* TEXT PASSAGE *
Dwarf Fortress has been referred to as part of the "roguelike" family of games, probably because it has what appears to be ASCII graphics and has a lot of randomly generated content (plus Adventure Mode is certainly a canonical roguelike). You mentioned that you had played Hack somewhat before designing DF, what other experiences have you had with roguelikes and how do you feel about DF being designated as one? (Thomas Moyles)
The early ones we played were Epyx Rogue, Hack 1.03 and Larn, then Moria, and Ragnarok after that. I don't think I played any of the *bands, ADOM or Crawl until our own fantasy games were well underway, so they weren't as influential, but I played all of them at one point or another. The first three were the only ones we played when we were really in our formative years, and along with the games I mentioned before and the arcade games that were at the Goldmine and Scandia in the '80s, they were our primary video game influences. Later on, there were other roguelikes that I messed around with. I remember Omega... maybe Diablo counts too, though that might lead to arguments. I don't play roguelikes at all anymore, pretty much, but it's hard to make time for games in general these days.

As far as DF goes, I think it's a stretch to call it a roguelike. Rogue was a very simple game, so it leads to a very broad category, but the city building, caravans, sieges and most everything else from DF would render the term roguelike meaningless if the umbrella were made that large. Just being text, fantasy and randomly generated isn't enough -- I remember playing an old text game kind of like Master of Magic that nobody would call roguelike even though it has these elements. There's something spatial about @ signs moving around that evokes "roguelike" perhaps -- it's not the properties I often hear mentioned that really count. It's probably fair to call the adventure mode roguelike if you want to convey what it's like right now. As armies and some other aspects of the game come in which start to pull adventure mode toward dwarf mode, I'm not sure the label will work as well, though there will still be some aspect of @-moving permdeath ASCII hack-and-slash in random dungeons that fits the bill.

* WORK INSTRUCTIONS *
How would you render this sentence from the Dwarf Fortress interview in Spanish: "As far as DF goes, I think it's a stretch to call it a roguelike." The stored items play no part in this work.

Stored dataset items:
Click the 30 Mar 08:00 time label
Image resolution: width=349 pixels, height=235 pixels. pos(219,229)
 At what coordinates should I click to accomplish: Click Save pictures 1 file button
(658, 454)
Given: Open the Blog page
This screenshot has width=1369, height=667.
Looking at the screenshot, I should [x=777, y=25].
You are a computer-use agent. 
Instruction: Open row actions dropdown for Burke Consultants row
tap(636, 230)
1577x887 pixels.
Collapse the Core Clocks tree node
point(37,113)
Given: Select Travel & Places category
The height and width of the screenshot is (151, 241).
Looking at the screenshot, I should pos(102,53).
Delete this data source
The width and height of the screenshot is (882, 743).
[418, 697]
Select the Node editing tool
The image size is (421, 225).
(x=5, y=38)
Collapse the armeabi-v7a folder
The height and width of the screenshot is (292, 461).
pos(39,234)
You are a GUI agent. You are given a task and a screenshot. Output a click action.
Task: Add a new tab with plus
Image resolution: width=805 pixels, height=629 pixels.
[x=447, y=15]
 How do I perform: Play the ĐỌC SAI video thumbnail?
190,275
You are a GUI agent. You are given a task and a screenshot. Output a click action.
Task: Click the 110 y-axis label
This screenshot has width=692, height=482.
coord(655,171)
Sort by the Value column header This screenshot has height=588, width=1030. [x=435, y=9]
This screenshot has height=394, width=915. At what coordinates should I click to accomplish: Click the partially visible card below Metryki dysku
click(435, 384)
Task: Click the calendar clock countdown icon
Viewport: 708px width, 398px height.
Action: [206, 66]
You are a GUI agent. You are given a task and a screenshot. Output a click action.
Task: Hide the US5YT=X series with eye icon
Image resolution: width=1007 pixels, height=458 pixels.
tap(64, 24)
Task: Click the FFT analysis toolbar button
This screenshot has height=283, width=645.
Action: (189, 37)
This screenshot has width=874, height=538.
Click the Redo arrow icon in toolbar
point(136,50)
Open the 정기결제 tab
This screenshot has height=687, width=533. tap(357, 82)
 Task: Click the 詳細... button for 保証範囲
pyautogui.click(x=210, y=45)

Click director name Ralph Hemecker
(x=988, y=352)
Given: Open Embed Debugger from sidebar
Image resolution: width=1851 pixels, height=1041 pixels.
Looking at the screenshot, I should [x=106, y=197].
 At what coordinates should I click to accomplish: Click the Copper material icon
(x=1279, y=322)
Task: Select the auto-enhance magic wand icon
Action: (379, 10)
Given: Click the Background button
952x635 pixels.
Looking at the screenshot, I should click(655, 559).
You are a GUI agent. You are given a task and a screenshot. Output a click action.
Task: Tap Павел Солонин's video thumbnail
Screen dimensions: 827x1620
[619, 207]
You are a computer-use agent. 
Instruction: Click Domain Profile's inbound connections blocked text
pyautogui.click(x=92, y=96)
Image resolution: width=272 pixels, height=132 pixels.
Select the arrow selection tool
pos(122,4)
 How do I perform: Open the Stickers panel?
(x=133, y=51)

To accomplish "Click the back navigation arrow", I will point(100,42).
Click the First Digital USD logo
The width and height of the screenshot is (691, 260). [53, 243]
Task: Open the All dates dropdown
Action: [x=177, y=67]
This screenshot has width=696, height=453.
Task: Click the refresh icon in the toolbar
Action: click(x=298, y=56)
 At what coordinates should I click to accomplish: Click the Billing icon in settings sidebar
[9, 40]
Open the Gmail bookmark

* SOLVED PROBLEM *
En lo que respecta a DF, creo que es exagerado llamarlo roguelike.